Este quadro, julgo eu, é suficientemente esclarecedor, de qual é a minha posição em relação a esta questão, no entanto, há outros fatores que também deverão ser tidos em conta, pois, o futebol, enquanto fenómeno social, vai muito mais além disto. Não esqueçamos que as centenas de milhar de atletas jovens que pratica desporto, nomeadamente futebol, verão a sua necessidade de prática desportiva coartada, mas pergunto eu: Não será isso menos mau do que uma situação de descontrolo em relação à COVID19?

Este poderá ser o momento para os clubes e os seus directores serem criativos ao ponto de criarem soluções alternativas, disponibilizar novas modalidades, fomentar outra forma de se encarar a prática desportiva…

Outra variante deste problema centra-se nos quadros de recursos humanos do clubes, mas em relação a isso minha opinião é muito clara: “conceptualmente falando, qual a diferença entre os treinadores que poderão perder a sua fonte de rendimento e os trabalhadores que já hoje vivem essa realidade?” – Bem sei que poderei estar a ser frio e insensível, mas a vida cada vez mais nos ensina que não serão os mais fortes a sobreviver, mas sim os que se conseguirem adaptar melhor!

------------------------------------------------------------

→ **Instrução de trabalho 1**: Traduza para inglês a seguinte frase do segmento de texto: "Este quadro, julgo eu, é suficientemente esclarecedor, de qual é a minha posição em relação a esta questão, no entanto, há outros fatores que também deverão ser tidos em conta, pois, o futebol, enquanto fenómeno social, vai muito mais além disto."
→ **Instrução de trabalho 2**:
Responda com base no segmento de texto:
(a) Enquanto quê é considerado o futebol na primeira frase?
(b) Que três coisas o segmento sugere que os clubes e os seus directores poderão fazer?
(c) Segundo a última frase, quem serão os que sobrevivem?

------------------------------------------------------------

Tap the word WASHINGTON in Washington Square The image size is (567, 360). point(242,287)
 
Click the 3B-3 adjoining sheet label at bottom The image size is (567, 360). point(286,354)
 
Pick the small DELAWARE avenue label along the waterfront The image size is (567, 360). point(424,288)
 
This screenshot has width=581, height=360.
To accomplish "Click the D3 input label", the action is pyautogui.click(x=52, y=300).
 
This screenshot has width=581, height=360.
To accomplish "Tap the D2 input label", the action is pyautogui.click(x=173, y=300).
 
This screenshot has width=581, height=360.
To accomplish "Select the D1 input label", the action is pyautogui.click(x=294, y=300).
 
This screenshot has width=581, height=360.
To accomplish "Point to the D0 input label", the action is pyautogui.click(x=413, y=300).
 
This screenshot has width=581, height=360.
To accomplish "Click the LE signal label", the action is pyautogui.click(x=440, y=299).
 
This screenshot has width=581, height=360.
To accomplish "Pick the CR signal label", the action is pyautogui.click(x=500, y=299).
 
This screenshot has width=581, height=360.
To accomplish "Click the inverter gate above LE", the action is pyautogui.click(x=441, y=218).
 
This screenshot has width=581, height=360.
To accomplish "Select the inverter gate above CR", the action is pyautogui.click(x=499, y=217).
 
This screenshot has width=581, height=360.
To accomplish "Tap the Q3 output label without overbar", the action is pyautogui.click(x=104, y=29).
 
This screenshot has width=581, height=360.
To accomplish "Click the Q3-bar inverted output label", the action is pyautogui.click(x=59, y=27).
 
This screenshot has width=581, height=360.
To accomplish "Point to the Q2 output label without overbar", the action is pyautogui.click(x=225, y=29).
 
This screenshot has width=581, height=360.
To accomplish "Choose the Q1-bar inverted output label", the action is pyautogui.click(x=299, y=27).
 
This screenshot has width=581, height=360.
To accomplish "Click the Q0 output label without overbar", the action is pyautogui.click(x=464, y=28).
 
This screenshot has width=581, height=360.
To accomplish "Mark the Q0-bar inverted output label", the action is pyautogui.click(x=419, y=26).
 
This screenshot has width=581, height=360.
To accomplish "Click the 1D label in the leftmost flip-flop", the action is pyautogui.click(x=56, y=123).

------------------------------------------------------------

→ **Área de resposta 1**: This picture, I believe, is clear enough about my position on this question; however, there are other factors that should also be taken into account, because soccer, as a social phenomenon, goes far beyond this.

→ **Área de resposta 2**:
(a) Enquanto fenómeno social.
(b) Criar soluções alternativas, disponibilizar novas modalidades e fomentar outra forma de se encarar a prática desportiva.
(c) Os que se conseguirem adaptar melhor, e não os mais fortes.